Scientific classification
- Kingdom: Plantae
- Clade: Tracheophytes
- Clade: Angiosperms
- Clade: Eudicots
- Clade: Rosids
- Order: Fabales
- Family: Fabaceae
- Subfamily: Faboideae
- Genus: Lathyrus
- Species: L. linifolius
- Binomial name: Lathyrus linifolius (Reichard) Bässler
- Synonyms: Lathyrus macrorrhizus Wimm.; Lathyrus montanus Bernh.; Orobus linifolius Reichard; Orobus tuberosus "L., p.p.";

= Lathyrus linifolius =

- Genus: Lathyrus
- Species: linifolius
- Authority: (Reichard) Bässler
- Conservation status: LC
- Synonyms: Lathyrus macrorrhizus , Lathyrus montanus , Orobus linifolius , Orobus tuberosus

Species of plant

Lathyrus linifolius is a species of pea, commonly called bitter vetch or heath pea. The name bitter vetch is also sometimes used for Vicia ervilia and also for Vicia orobus.

The tubers of L. linifolius were formerly used as an appetite suppressant in medieval Scotland, and this use has brought the plant to recent medical attention.

==Description==
Lathyrus linifolius is a perennial plant with dark-coloured tubers up to 3 cm wide attached to the roots. The stem grows to 50 cm tall and is erect, winged and nearly hairless. The leaves are alternate with short winged stalks and large stipules. The leaf blades are pinnate with two to four pairs of narrow lanceolate leaflets with blunt tips, entire margins and no tendrils. The inflorescence has a long stem and two to six red flowers, each 10 to 16 mm long, turning bluer as they age. These have five sepals and five petals and are irregular. The uppermost petal is known as the "standard", the lateral two as the "wings" and the lowest two are joined to form the "keel". There are ten stamens and a single carpel. The fruit is a long reddish-brown pod containing up to ten seeds. This plant flowers in May and June.
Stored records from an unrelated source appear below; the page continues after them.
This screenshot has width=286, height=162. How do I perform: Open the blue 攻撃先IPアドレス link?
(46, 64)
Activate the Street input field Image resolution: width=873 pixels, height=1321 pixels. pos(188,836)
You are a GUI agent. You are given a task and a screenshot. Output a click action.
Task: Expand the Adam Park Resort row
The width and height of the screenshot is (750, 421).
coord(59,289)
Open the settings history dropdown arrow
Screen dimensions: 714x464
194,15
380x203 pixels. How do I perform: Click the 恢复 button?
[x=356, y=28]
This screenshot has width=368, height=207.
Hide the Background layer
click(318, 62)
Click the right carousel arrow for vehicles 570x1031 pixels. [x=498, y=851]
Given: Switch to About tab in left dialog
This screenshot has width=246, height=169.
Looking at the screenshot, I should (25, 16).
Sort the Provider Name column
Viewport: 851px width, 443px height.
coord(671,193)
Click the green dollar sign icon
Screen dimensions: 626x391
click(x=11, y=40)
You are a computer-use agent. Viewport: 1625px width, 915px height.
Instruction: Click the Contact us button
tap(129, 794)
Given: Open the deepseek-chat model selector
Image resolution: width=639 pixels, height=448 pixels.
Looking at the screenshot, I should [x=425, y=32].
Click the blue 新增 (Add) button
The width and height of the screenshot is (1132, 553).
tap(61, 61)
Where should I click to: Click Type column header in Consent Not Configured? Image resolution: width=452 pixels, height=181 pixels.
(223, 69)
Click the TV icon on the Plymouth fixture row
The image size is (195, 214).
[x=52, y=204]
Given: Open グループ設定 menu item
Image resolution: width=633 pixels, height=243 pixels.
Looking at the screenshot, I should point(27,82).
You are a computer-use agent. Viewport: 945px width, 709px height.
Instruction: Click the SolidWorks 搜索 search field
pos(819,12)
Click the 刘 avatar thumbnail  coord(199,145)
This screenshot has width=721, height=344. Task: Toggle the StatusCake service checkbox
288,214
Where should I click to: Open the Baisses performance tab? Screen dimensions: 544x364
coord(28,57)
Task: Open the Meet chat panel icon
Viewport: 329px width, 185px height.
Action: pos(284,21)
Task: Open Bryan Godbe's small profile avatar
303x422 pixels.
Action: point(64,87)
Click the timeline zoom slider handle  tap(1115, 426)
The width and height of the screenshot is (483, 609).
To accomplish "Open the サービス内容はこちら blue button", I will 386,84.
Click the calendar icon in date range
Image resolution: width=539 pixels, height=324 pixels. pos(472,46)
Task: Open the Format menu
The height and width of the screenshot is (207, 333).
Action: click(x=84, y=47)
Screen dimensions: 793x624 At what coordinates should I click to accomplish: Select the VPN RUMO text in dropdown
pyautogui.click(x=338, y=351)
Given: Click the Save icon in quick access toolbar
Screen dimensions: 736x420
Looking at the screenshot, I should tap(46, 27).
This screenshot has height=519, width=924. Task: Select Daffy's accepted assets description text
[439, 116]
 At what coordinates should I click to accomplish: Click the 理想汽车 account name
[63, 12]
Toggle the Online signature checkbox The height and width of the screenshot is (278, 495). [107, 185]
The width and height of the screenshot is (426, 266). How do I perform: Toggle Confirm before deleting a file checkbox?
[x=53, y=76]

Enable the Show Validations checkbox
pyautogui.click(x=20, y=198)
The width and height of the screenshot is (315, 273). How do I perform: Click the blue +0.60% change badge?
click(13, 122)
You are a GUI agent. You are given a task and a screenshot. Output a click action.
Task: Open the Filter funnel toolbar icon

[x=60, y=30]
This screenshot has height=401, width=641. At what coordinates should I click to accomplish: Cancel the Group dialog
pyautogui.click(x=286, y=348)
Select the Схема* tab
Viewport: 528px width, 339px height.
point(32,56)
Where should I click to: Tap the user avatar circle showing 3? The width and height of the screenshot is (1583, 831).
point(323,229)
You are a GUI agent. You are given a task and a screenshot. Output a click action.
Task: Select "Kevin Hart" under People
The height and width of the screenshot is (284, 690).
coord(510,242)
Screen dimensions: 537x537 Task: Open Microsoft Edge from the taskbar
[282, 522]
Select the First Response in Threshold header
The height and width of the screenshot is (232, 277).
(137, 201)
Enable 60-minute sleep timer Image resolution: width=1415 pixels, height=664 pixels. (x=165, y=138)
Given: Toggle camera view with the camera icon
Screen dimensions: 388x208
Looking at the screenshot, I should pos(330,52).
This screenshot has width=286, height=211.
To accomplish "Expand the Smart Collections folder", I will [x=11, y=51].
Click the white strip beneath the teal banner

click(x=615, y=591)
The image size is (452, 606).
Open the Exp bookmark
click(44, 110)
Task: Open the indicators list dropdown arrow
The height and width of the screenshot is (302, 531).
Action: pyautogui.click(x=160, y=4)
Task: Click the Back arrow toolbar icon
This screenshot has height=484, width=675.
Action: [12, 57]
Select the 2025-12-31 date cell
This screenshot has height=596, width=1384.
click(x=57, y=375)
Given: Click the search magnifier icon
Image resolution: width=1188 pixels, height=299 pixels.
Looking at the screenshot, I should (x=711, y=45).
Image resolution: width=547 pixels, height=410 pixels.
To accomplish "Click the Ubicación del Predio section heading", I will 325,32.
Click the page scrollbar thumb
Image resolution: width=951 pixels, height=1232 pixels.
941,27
==Distribution and habitat==
Lathyrus linifolius is native to Europe and parts of Asia. Its typical habitat is rough grassy places, broad-leaved woodland, forest margins, hedgerows and banks.

==Uses==
The tubers can be eaten raw but are better cooked and eaten like chestnuts.

The plant may be the one eaten by Roman soldiers in the battle of Dyrrhacium in 48 BCE.

The plant was formerly an ingredient of the Highland diet when food was scarce until the 18th century, when the potato became an important crop in the region. The small tubers were removed from the roots and dried. Once eaten, they prevented thirst and hunger pangs. Certain medieval herbals claimed that this effect could last for days or even weeks. It is surmised that this effect derives from the presence in them of transethanol. Attempts are being made to cultivate the plant on a commercial scale.